[Stated problem]
Switch every "How do I perform" in the rows below to "How can I carry out", and copy everything else unchanged.

[Records shown]
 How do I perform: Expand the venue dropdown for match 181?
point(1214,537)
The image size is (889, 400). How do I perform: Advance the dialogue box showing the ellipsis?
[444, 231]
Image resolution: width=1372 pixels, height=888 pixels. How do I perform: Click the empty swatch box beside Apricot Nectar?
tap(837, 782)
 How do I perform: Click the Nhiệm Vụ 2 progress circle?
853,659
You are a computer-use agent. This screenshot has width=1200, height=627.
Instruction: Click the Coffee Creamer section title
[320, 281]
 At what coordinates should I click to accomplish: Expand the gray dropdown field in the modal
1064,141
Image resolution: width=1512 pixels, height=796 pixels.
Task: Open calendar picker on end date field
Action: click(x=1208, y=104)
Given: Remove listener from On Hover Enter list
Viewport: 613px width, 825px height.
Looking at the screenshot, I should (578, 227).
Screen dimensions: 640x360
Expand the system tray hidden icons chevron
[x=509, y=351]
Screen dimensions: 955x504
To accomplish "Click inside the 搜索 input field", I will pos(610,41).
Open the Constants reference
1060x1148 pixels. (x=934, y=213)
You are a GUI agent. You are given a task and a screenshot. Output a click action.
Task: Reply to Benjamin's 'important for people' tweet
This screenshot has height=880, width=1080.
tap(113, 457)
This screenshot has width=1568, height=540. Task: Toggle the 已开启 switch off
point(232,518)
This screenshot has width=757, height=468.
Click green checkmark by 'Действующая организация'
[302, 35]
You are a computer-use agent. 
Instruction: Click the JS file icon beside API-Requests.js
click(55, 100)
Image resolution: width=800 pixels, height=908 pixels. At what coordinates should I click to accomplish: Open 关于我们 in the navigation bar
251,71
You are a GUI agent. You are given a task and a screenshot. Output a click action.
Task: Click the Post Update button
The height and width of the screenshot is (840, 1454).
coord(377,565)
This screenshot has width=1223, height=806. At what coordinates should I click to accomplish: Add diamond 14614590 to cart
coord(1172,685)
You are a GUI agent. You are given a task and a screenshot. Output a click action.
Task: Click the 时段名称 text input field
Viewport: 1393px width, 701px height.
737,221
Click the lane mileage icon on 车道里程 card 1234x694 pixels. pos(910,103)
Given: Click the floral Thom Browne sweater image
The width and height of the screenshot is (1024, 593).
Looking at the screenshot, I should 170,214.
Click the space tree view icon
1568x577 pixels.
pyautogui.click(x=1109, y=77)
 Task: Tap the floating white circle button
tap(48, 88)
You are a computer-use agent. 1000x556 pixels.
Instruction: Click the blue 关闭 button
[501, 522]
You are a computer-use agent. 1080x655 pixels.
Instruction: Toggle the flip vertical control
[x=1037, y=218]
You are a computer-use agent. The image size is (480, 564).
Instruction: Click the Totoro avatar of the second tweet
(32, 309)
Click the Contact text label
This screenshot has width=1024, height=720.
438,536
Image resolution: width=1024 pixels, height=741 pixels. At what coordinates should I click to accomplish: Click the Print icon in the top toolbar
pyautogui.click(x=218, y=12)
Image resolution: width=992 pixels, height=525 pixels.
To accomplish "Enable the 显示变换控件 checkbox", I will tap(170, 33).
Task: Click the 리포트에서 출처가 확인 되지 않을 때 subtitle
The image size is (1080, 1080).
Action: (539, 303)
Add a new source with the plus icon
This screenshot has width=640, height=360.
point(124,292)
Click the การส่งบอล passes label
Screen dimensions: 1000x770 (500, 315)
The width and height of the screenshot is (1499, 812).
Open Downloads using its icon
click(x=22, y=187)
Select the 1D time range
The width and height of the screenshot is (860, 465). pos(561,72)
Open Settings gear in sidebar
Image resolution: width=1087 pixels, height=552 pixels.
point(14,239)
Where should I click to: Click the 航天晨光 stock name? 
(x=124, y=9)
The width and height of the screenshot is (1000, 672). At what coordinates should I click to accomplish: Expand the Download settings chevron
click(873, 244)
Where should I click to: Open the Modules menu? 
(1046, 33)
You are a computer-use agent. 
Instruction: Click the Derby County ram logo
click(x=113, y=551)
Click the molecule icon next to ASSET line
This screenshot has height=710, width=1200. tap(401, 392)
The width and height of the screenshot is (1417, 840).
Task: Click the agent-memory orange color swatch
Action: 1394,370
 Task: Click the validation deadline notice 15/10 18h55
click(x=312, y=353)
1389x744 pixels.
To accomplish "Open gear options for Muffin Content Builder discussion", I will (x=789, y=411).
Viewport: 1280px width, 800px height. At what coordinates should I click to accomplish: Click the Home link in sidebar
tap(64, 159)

[Written answer]
 How can I carry out: Expand the venue dropdown for match 181?
point(1214,537)
The image size is (889, 400). How can I carry out: Advance the dialogue box showing the ellipsis?
[444, 231]
Image resolution: width=1372 pixels, height=888 pixels. How can I carry out: Click the empty swatch box beside Apricot Nectar?
tap(837, 782)
 How can I carry out: Click the Nhiệm Vụ 2 progress circle?
853,659
You are a computer-use agent. This screenshot has width=1200, height=627.
Instruction: Click the Coffee Creamer section title
[320, 281]
 At what coordinates should I click to accomplish: Expand the gray dropdown field in the modal
1064,141
Image resolution: width=1512 pixels, height=796 pixels.
Task: Open calendar picker on end date field
Action: click(x=1208, y=104)
Given: Remove listener from On Hover Enter list
Viewport: 613px width, 825px height.
Looking at the screenshot, I should (578, 227).
Screen dimensions: 640x360
Expand the system tray hidden icons chevron
[x=509, y=351]
Screen dimensions: 955x504
To accomplish "Click inside the 搜索 input field", I will pos(610,41).
Open the Constants reference
1060x1148 pixels. (x=934, y=213)
You are a GUI agent. You are given a task and a screenshot. Output a click action.
Task: Reply to Benjamin's 'important for people' tweet
This screenshot has height=880, width=1080.
tap(113, 457)
This screenshot has width=1568, height=540. Task: Toggle the 已开启 switch off
point(232,518)
This screenshot has width=757, height=468.
Click green checkmark by 'Действующая организация'
[302, 35]
You are a computer-use agent. 
Instruction: Click the JS file icon beside API-Requests.js
click(55, 100)
Image resolution: width=800 pixels, height=908 pixels. At what coordinates should I click to accomplish: Open 关于我们 in the navigation bar
251,71
You are a GUI agent. You are given a task and a screenshot. Output a click action.
Task: Click the Post Update button
The height and width of the screenshot is (840, 1454).
coord(377,565)
This screenshot has width=1223, height=806. At what coordinates should I click to accomplish: Add diamond 14614590 to cart
coord(1172,685)
You are a GUI agent. You are given a task and a screenshot. Output a click action.
Task: Click the 时段名称 text input field
Viewport: 1393px width, 701px height.
737,221
Click the lane mileage icon on 车道里程 card 1234x694 pixels. pos(910,103)
Given: Click the floral Thom Browne sweater image
The width and height of the screenshot is (1024, 593).
Looking at the screenshot, I should 170,214.
Click the space tree view icon
1568x577 pixels.
pyautogui.click(x=1109, y=77)
 Task: Tap the floating white circle button
tap(48, 88)
You are a computer-use agent. 1000x556 pixels.
Instruction: Click the blue 关闭 button
[501, 522]
You are a computer-use agent. 1080x655 pixels.
Instruction: Toggle the flip vertical control
[x=1037, y=218]
You are a computer-use agent. The image size is (480, 564).
Instruction: Click the Totoro avatar of the second tweet
(32, 309)
Click the Contact text label
This screenshot has width=1024, height=720.
438,536
Image resolution: width=1024 pixels, height=741 pixels. At what coordinates should I click to accomplish: Click the Print icon in the top toolbar
pyautogui.click(x=218, y=12)
Image resolution: width=992 pixels, height=525 pixels.
To accomplish "Enable the 显示变换控件 checkbox", I will tap(170, 33).
Task: Click the 리포트에서 출처가 확인 되지 않을 때 subtitle
The image size is (1080, 1080).
Action: (539, 303)
Add a new source with the plus icon
This screenshot has width=640, height=360.
point(124,292)
Click the การส่งบอล passes label
Screen dimensions: 1000x770 (500, 315)
The width and height of the screenshot is (1499, 812).
Open Downloads using its icon
click(x=22, y=187)
Select the 1D time range
The width and height of the screenshot is (860, 465). pos(561,72)
Open Settings gear in sidebar
Image resolution: width=1087 pixels, height=552 pixels.
point(14,239)
Where should I click to: Click the 航天晨光 stock name? 
(x=124, y=9)
The width and height of the screenshot is (1000, 672). At what coordinates should I click to accomplish: Expand the Download settings chevron
click(873, 244)
Where should I click to: Open the Modules menu? 
(1046, 33)
You are a computer-use agent. 
Instruction: Click the Derby County ram logo
click(x=113, y=551)
Click the molecule icon next to ASSET line
This screenshot has height=710, width=1200. tap(401, 392)
The width and height of the screenshot is (1417, 840).
Task: Click the agent-memory orange color swatch
Action: 1394,370
 Task: Click the validation deadline notice 15/10 18h55
click(x=312, y=353)
1389x744 pixels.
To accomplish "Open gear options for Muffin Content Builder discussion", I will (x=789, y=411).
Viewport: 1280px width, 800px height. At what coordinates should I click to accomplish: Click the Home link in sidebar
tap(64, 159)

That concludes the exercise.